Dennis Coughlin

Personal information
- Full name: Dennis Michael Coughlin
- Date of birth: 26 November 1937 (age 87)
- Place of birth: Houghton-le-Spring, England
- Position(s): Centre forward

Senior career*
- Years: Team / Apps / (Gls)
- Shiney Row St Oswald's
- Durham City
- 1957–1960: Barnsley / 0 / (0)
- 1960–1963: Yeovil Town
- 1963–1966: Bournemouth & Boscombe Athletic / 88 / (40)
- 1966–1968: Swansea Town / 40 / (10)
- 1968: → Exeter City (loan) / 13 / (2)
- Chelmsford City
- King's Lynn
- Bedford Town
- South Shields

= Dennis Coughlin (footballer) =

English footballer

Dennis Michael Coughlin (born 26 November 1937) is an English former footballer who played as a centre forward.

==Career==
Coughlin began his career at Shiney Row St Oswald's, before moving on to Durham City. In 1957, Coughlin signed for Football League club Barnsley. Over the course of three years, Coughlin failed to make an appearance for Barnsley and moved to Yeovil Town.

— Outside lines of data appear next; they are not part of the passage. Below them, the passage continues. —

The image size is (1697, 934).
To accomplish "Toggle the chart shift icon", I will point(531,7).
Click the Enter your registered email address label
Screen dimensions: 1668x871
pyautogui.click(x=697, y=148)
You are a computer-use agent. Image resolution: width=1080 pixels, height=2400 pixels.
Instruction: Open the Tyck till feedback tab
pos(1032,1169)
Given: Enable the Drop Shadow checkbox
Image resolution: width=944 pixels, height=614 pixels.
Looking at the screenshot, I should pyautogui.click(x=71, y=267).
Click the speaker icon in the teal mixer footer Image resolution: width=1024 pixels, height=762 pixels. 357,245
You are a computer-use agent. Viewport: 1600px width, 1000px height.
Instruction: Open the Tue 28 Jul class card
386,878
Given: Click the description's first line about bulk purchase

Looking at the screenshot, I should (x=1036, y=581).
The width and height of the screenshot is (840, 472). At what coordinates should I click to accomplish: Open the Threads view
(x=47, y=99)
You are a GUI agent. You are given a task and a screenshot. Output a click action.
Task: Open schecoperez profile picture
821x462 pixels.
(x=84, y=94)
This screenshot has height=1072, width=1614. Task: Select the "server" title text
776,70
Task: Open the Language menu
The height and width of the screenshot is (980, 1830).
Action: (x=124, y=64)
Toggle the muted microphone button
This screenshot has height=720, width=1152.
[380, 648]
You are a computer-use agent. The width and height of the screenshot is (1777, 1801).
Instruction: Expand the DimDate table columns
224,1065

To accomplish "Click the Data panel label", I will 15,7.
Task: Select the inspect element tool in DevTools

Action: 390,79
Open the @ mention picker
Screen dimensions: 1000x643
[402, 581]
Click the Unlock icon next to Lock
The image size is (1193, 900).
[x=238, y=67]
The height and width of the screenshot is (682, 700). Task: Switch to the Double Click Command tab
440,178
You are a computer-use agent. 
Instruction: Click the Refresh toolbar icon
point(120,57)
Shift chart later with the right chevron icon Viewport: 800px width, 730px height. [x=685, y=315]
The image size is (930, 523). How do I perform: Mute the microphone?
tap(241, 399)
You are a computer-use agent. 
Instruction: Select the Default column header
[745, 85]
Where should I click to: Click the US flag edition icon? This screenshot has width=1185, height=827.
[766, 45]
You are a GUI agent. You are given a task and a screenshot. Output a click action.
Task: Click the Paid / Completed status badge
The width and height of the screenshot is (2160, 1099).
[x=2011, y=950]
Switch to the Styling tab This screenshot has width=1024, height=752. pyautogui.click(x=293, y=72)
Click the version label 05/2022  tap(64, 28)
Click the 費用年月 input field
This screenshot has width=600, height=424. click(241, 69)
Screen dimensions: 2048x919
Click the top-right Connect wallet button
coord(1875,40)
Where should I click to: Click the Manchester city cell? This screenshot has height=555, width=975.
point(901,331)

In March 1963, Coughlin moved back to the Football League, signing for Bournemouth & Boscombe Athletic. Coughlin made 88 appearances for the club, scoring 40 times. In August 1966, Coughlin signed for Swansea Town, in a deal that saw Ken Pound go the other way to Bournemouth. In March 1968, after ten goals in 40 league games for Swansea, Coughlin signed for Exeter City on loan. Coughlin scored two goals in 13 appearances for Exeter, returning to Non-League football with Chelmsford City ahead of the 1968–69 season. Coughlin later played for King's Lynn and Bedford Town, before returning to his native Tyne and Wear to play for South Shields.